The special competence of the FDA in its regulation of drug and medical device labeling calls to mind the conundrum created when drug and medical device labeling is regulated through civil litigation: When the FDA determines what drug labeling should and should not say, it applies its expertise to a balanced view of the product’s risks and benefits. When regulating that same labeling through civil litigation, the jury sees only the one plaintiff who has experienced an alleged injury. It is a skewed and incomplete depiction of the product’s true risk profile and, by extension, the adequacy of the labeling that accompanies it.

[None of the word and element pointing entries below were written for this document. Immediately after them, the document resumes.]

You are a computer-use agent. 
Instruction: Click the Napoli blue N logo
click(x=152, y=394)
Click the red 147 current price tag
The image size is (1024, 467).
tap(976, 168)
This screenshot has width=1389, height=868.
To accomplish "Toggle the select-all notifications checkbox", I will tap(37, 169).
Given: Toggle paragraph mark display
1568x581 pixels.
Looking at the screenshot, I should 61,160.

We therefore see it as a positive trend that the FDA’s primary jurisdiction has taken hold in litigation involving allegedly misleading food labeling. Citing the Ninth Circuit’s opinion in Pom Wonderful LLC v. Coca-Cola Co., 679 F.3d 1170 (9th Cir. 2012) (on which we have written here, here, and here), the district court in Watkins observed that the Ninth Circuit had declined to rule on whether food labeling was misleading because the “it was within the FDA’s authority to regulate food labels for misleading information” and taking jurisdiction over the case “would risk undercutting the FDA’s expert judgments and authority.” Id. at *9. A key part of the Ninth Circuit’s reasoning in Pom Wonderful was that the FDA had not addressed the precise labeling issue presented. As a result, the Ninth Circuit was deferring not to an agency decision already made, but rather to an agency’s prerogative to take have the first say over issues within its regulatory bailiwick. Id.

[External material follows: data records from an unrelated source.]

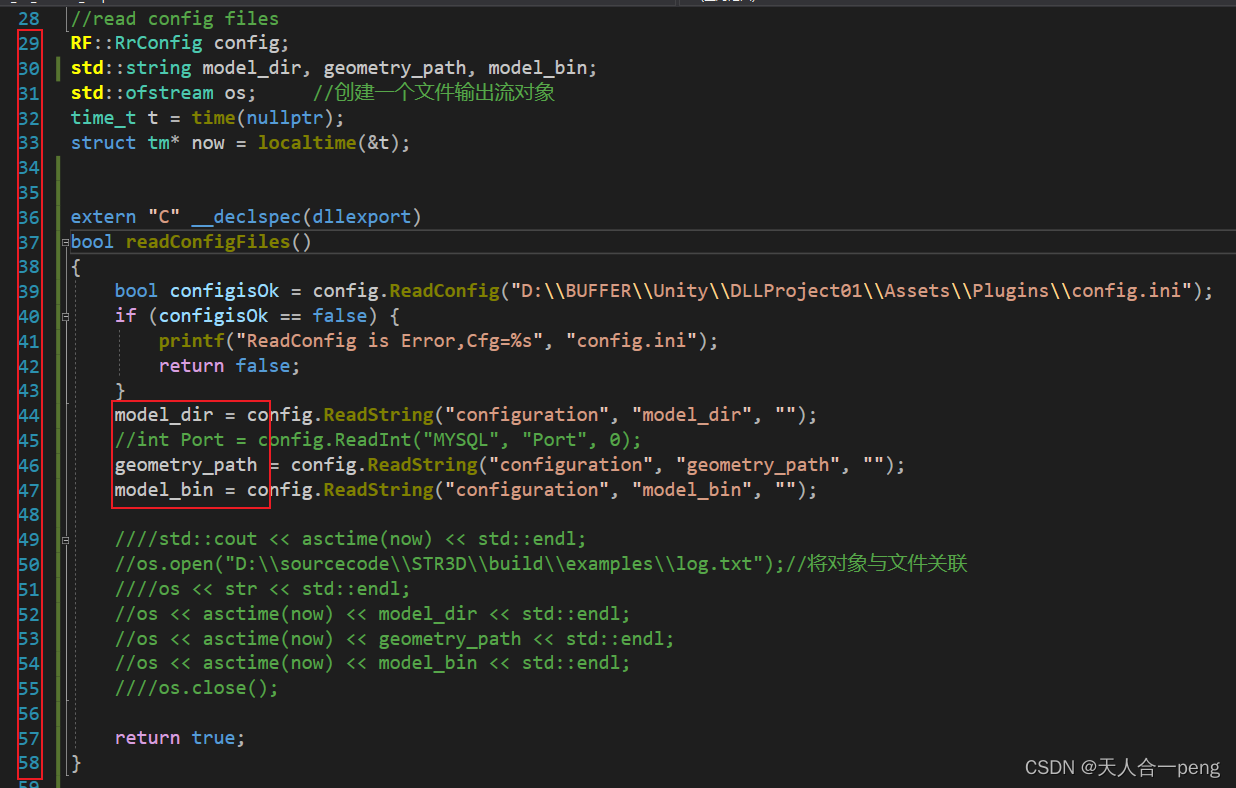1236x788 pixels.
Task: Click the geometry_path assignment on line 46
Action: coord(186,464)
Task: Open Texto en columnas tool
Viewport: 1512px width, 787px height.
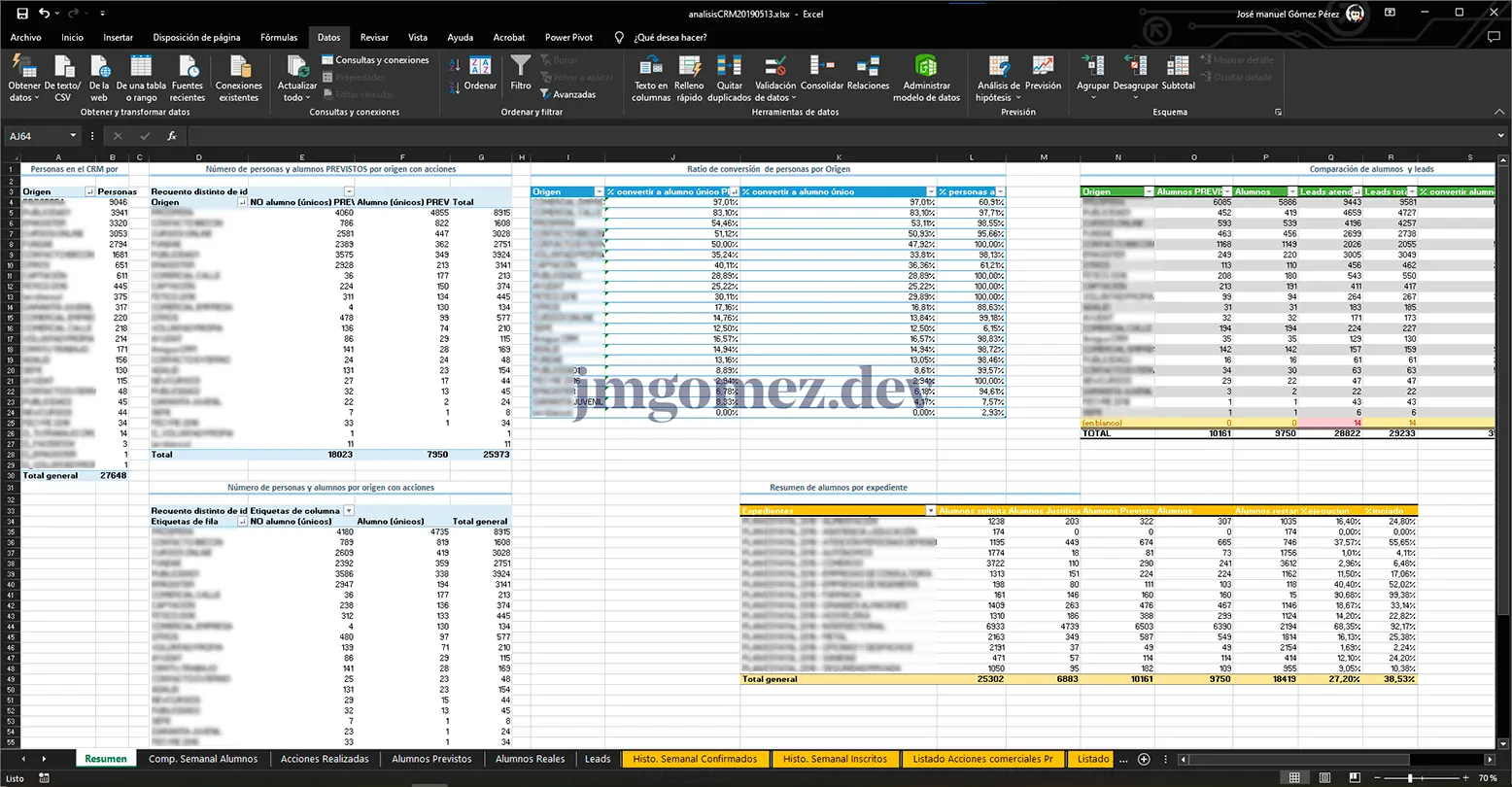Action: [651, 67]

Following the Ninth Circuit’s deference to the FDA in Pom Wonderful, courts have found it inappropriate to “decide an issue committed to the FDA’s expertise without a clear indication of how the FDA would view the issue.” A recurring example of such a situation is “where the FDA has yet to speak on whether a particular label of claim on a consumer product is unlawful or misleading.”
Id. at **9-10 (citations omitted).
As it turns out, the FDA had yet to consider whether the claim “ZERO IMPACT” could be misleading about a product’s nutritional content.
There is no FDA rule on how “ZERO IMPACT,” or even the word “impact” alone, can or should be used.
Id. at **11-12.
There are rules on “zero calorie,” “zero sodium,” and “zero fat,” but the district court found no useful analogy from those rules to the treatment of “ZERO IMPACT.” The court thus held that
“[w]ithout guidance about the context in which the FDA would find the claim ‘ZERO IMPACT’ to be permissible, any determination on whether the term is misleading risks ‘undermining through private litigation, the FDA’s considered judgments.
Id. at **11-12.
We will repeat part of the last sentence because we believe
it encapsulates an important point:
“[A]ny determination on whether the term is misleading risks ‘undermining through private litigation, the FDA’s considered judgment.”
Id.
We have that thought when we are defending against prescription drug cases alleging inadequate warnings, which uniformly second guess prescribing information with the FDA’s stamp of approval, often after considerable and lengthy consideration.
Having found that the FDA had primary jurisdiction, the district court in Watkins could have either stayed the action or dismissed it outright.
The district court chose the latter, without prejudice, reasoning that the plaintiff had abundant time to re-file his case if the FDA were to provide guidance on the use of the “ZERO IMPACT” claim. It could be that the facts of the case made it easier for the district court to enter a dismissal rather than a stay, as it seems to us that this is an action that should not have been filed in the first place.